This picture (above) was taken with taken with my iPhone at close range and as I could not get far enough back so you will have to excuse the parallax error, but it shows the fairly well, I think the progress to date on the new fridge installation. The old fridge was noisy, the seals were worn so it ran all the time, it used a ton of electricity, iced up with gay abandon and the small freezer compartment door did not properly close. With that said I am pretty impressed that it managed to soldier on for 26 years, but it had to go and is being replaced with another, which like the first is from Norcold. The fridge is a dual voltage 12/120 model which looks pretty slick, but installation has required some modifications to the cabinet work around the unit as the overall size is a little smaller. The old fridge had what can best be described as flange around the unit and this screwed into the wooden framework. This had two functions, it sealed the gap between the fridge and the cabinetry preventing dirt and debris from entering and secondly held the fridge in place preventing it from moving when the boat moved about at sea. The new fridge lacks the flange which I miss and I hope that at some time in the future Norcold sees the wisdom in reintroducing this feature to at least some of the models in their range. The 0788 model that I am installing is fixed in position with screws through the feet which are visible when the door is opened. This works well on my boat but I could see may be a problem where the fridge is located higher from the sole where a solid attachment point may not be available. Because the fridge is less tall than the original I also have room for cutlery drawer and you can see the drawer front temporarily taped into position for photography purposes.

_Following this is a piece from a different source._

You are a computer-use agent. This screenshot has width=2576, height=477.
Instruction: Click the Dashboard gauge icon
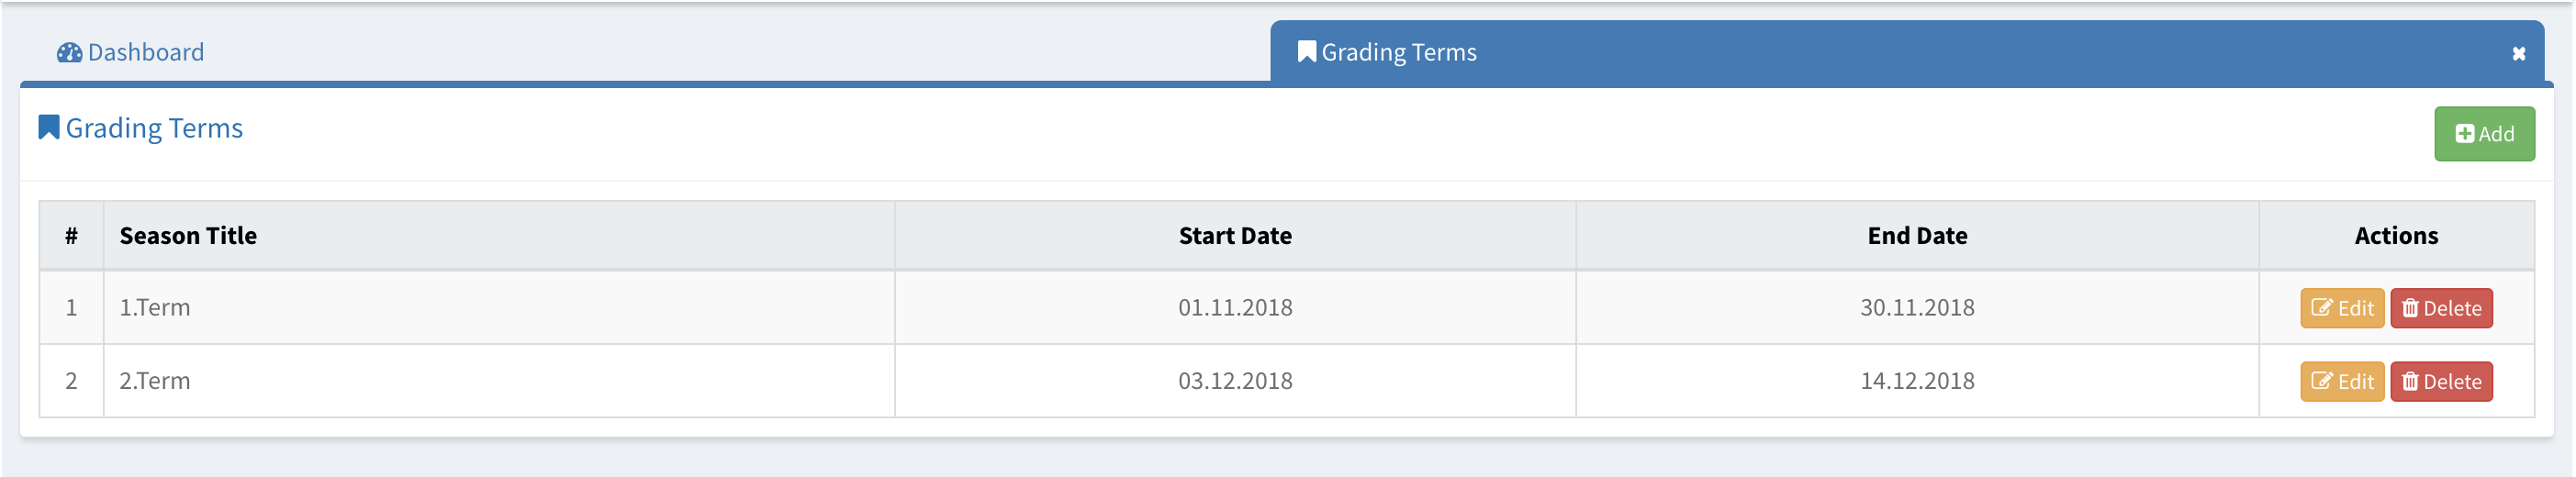[69, 53]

After talking with the technical folks at Norcold I found out that I had been operating my fridge incorrectly in the past. I had always assumed that with a dual voltage fridge one had to turn off the DC breaker before turning on the AC breaker to power the fridge but it seems that I should have been keeping both the 12 volt and 120 fridge breakers on when I was aboard. Apparently there is an automatic relay in the back of the fridge which by default runs off AC voltage, if this is interrupted or unavailable then the appliance automatically switches to 12 volts DC until 120 volts AC is restored. They have been wired that way for years, it seems, but I never knew, and now you do too.
I've never liked the way that many radar and chart plotter displays just tend to get bolted down to any free bit of space with the cables sprouting out of the back. I think this messy and I wanted to do something better. Seaglass has surprisingly never had a multi function display installed at either helm and this is something that is being addressed during this winter and spring fit out season. The truth is that I have a bunch of equipment on long-term loan from the good folks at Simrad for a series of features that I have been working on about installing an NMEA 2000 network. At the heart of the system is a beautiful 16 inch NSS evo2 MFD. I've played about for ages trying to work out the best location for this with initial thoughts that it might go above the windscreen. This looked like a good bet and would have worked well with the general refit of the headliner and lighting upgrades but a mock-up showed that it was just too far forward of the helm seat to make controlling it as easy as it could be. So further head scratching and another mock up brought me to the point I am at now with what I can best describe as a teak nacelle which sits on the self and to port of the main steering compass. The MFD can now be controlled with relative ease from the comfort of the helm seat and the large screen is easy to read from most anywhere in the salon making watching movies when swinging on a hook a distinct possibility. I am going to miss the flat surface on which I placed pilot books and charts when underway and so I have to find alternative placements for these, but I think the trade-off worth it.
In the picture above the MFD has been temporarily dropped into place just to see how it will look when finished properly; there's to be a matt black surround between the teak 'eyebrow' and edge of the MFD but this will not be installed until after the nacelle has been varnished to match the rest of the boat interior. Also, you will notice that the teak is still somewhat of a rather odd color. The nacelle is made of 9 mm marine ply onto which I have glued teak veneer with the adjoining corners and eyebrow from solid teak. Teak when freshly cut has a definite green tinge but this soon fades and the color reverts to that familiar honey tone within a few days and the nacelle is still in that phase but by the time the varnishing starts the color will be somewhat different to what you see here. I should add that the color continues to mellow even through the varnish and so with time will blend in well with the 25-year-old teak interior.